• [Exercise instructions]
1. In the forum thread about adding DoorDash tips, when does BigJohn say a tip can be added?
2. Reproduce word for word the passage of the DoorDash tipping thread that starts with the words "Well that's ok!" and ends with the words "(May 26, 2015)".

• [Supplied text]
+===+

# Doordash customer says he'll add a tip on the app



## Uber00 (Dec 6, 2015)

This is BS right?

Can a customer add a tip after the delivery on doordash?


----------



## BigJohn (Jan 27, 2016)

There is no way to add a tip after the order is placed. Only at the time of the order can a tip be added.


----------



## Disgusted Driver (Jan 9, 2015)

Well that's ok! It's not much different than our lying uber pax. They can tip on the app later but if they say they will, they never do.


----------



## Kodyhead (May 26, 2015)

BigJohn said:


> There is no way to add a tip after the order is placed. Only at the time of the order can a tip be added.


I checked my order from a few nights ago and it looks like you can but I doubt most users have enough to go through the support faqs lol


----------



## peteyvavs (Nov 18, 2015)

If you believe customers when they say they will put tip in app, You also still believe Santa is going to bring you a new car for Christmas.


----------



## dlearl476 (Oct 3, 2017)

peteyvavs said:


> If you believe customers when they say they will put tip in app, You also still believe Santa is going to bring you a new car for Christmas.


Yep. The one sure way of knowing you'll get stiffed is when the pax tells you they'll leave you a "good tip."

I kind of miss driving regular uber (I only do eats now) because I used to change my rating to 1 star on riders that didn't tip. I also never gave anyone 5 stars unless they tipped in cash. (I did generally go back and adjust ratings to 5 stars on pax that left a good tip in app)


----------



## MHR (Jul 23, 2017)

I can’t see too many customers being motivated enough by our stellar service to file a support case to increase a tip amount.

Hell, I don’t know that I’d be motivated enough to do it knowing how worthless support can be.


----------



## rideshareapphero (Mar 30, 2018)

At what point during the delivery did they tell you they were going to add the tip later?


----------

+===+

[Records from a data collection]
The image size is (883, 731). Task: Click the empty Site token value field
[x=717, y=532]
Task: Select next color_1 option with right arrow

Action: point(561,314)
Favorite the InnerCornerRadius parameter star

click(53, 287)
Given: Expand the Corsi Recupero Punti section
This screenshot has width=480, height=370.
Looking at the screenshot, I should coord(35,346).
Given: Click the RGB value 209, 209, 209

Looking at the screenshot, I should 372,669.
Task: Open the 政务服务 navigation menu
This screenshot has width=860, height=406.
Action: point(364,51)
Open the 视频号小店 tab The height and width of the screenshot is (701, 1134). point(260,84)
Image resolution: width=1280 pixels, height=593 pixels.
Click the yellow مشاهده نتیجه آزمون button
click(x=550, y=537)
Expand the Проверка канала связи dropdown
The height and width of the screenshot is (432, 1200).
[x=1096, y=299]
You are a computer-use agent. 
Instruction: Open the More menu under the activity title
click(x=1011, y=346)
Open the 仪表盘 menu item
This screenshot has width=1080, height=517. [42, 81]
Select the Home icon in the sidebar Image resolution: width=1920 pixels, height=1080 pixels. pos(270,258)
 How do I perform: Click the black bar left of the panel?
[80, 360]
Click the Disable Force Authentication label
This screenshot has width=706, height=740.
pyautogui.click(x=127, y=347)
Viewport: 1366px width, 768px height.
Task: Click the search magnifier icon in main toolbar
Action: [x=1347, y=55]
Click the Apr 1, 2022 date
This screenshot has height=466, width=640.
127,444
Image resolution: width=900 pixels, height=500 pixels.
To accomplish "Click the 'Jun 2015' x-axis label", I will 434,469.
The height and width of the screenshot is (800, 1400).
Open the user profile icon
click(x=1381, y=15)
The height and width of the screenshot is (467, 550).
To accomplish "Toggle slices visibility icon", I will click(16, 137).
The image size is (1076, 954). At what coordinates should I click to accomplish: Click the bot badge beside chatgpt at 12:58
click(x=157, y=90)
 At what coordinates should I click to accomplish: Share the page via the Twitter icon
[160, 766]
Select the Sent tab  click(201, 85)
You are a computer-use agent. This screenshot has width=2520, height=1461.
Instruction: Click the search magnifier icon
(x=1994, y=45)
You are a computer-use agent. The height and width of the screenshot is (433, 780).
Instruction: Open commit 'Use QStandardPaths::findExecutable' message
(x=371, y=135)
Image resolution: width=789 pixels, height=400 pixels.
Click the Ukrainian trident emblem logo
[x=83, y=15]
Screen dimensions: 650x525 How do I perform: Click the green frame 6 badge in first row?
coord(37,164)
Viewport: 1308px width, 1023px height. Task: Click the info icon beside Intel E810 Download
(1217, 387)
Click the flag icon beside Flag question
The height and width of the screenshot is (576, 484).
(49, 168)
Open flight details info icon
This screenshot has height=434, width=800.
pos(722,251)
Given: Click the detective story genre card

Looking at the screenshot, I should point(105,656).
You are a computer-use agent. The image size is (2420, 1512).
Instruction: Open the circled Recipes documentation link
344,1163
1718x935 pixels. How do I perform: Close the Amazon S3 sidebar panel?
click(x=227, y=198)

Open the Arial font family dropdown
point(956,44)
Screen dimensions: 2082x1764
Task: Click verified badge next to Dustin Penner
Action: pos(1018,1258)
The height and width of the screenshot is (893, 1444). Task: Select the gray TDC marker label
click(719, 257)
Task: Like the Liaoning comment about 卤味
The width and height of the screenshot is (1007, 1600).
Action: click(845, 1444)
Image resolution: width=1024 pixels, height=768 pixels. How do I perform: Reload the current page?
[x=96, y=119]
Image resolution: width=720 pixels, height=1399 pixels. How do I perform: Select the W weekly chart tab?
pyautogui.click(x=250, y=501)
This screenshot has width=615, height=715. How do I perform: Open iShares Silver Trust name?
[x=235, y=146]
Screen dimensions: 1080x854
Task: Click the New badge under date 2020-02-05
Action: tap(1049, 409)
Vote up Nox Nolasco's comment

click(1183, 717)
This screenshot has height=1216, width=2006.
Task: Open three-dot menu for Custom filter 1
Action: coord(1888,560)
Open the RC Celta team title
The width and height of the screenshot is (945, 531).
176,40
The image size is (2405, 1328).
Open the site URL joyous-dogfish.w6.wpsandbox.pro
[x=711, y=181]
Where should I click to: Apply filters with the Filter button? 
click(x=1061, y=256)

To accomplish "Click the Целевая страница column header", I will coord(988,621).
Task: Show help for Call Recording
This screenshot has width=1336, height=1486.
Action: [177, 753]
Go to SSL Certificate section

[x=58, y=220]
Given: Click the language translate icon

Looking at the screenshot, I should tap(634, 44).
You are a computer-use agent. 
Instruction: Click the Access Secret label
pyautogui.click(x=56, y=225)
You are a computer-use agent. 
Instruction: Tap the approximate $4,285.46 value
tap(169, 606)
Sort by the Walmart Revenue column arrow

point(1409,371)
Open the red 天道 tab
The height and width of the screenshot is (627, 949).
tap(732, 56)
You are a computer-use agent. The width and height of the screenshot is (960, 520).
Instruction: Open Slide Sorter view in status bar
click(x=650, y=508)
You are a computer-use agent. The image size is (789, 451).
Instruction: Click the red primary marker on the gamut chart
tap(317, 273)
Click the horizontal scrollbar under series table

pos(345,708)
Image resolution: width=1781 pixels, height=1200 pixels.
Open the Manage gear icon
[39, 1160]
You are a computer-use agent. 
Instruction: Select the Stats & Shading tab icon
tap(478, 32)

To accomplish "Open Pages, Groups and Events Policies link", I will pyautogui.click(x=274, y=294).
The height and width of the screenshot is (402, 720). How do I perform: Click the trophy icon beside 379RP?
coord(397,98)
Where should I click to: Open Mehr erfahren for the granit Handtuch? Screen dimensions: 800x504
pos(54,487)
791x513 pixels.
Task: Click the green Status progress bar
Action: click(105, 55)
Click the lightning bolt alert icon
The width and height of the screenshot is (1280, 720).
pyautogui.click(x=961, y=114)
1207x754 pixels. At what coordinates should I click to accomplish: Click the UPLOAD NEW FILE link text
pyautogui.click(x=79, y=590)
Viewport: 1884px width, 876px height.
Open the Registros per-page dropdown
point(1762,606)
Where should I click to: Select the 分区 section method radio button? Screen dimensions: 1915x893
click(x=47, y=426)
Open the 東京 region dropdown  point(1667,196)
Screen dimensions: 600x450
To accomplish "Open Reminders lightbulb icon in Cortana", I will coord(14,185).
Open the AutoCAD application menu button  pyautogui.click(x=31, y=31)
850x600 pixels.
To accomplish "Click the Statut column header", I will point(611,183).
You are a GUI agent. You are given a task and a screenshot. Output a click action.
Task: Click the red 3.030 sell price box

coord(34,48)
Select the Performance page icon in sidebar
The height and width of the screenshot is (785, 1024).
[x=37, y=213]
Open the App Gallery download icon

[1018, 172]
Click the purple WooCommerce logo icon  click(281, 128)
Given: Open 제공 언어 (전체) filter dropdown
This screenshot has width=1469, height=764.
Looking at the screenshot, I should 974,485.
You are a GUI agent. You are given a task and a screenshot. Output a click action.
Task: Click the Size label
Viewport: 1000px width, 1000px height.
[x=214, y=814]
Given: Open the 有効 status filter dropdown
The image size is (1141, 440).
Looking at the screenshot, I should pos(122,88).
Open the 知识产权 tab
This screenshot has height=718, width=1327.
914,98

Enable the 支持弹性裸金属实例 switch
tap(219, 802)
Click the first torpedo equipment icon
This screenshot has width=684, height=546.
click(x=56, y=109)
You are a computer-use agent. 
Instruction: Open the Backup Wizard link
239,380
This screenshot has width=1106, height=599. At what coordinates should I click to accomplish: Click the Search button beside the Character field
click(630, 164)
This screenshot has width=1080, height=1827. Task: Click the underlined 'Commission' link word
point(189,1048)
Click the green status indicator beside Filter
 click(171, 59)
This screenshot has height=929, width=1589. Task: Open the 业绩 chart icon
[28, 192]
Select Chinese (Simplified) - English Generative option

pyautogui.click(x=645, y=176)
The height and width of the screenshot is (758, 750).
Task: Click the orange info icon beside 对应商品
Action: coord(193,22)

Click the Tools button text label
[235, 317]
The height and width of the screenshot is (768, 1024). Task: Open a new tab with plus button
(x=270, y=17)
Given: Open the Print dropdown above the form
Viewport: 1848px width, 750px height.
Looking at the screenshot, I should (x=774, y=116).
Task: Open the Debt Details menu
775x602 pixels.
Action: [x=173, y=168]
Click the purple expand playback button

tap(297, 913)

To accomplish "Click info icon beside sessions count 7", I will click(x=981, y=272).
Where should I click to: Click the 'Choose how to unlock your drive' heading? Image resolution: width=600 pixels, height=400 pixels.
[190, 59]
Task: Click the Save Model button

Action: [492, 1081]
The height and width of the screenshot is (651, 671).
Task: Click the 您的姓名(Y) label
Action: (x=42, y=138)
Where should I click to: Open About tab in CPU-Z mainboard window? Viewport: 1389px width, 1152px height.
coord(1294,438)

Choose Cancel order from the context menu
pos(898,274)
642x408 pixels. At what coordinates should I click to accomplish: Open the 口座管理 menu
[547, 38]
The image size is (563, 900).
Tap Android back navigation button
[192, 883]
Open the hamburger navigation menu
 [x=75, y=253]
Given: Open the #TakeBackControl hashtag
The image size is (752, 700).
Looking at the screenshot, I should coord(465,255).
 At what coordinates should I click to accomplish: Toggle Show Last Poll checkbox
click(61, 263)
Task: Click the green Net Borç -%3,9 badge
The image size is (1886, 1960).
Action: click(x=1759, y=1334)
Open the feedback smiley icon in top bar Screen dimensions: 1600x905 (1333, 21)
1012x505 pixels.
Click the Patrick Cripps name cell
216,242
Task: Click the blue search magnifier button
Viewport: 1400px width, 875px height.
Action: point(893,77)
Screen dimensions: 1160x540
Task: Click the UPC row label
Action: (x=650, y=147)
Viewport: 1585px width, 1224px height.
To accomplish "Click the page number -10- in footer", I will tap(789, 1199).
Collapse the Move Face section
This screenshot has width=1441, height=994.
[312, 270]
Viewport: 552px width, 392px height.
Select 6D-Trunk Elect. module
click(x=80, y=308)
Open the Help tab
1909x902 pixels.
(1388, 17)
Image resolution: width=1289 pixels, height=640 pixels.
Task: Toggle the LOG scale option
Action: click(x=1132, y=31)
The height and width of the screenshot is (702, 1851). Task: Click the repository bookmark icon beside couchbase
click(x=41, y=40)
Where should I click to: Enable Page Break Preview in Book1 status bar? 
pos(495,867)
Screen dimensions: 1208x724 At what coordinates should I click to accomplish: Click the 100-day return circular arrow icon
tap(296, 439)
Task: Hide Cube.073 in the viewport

+===+

• [Answers to the exercises]
1. Only at the time of the order.

2.
Well that's ok! It's not much different than our lying uber pax. They can tip on the app later but if they say they will, they never do.


----------



## Kodyhead (May 26, 2015)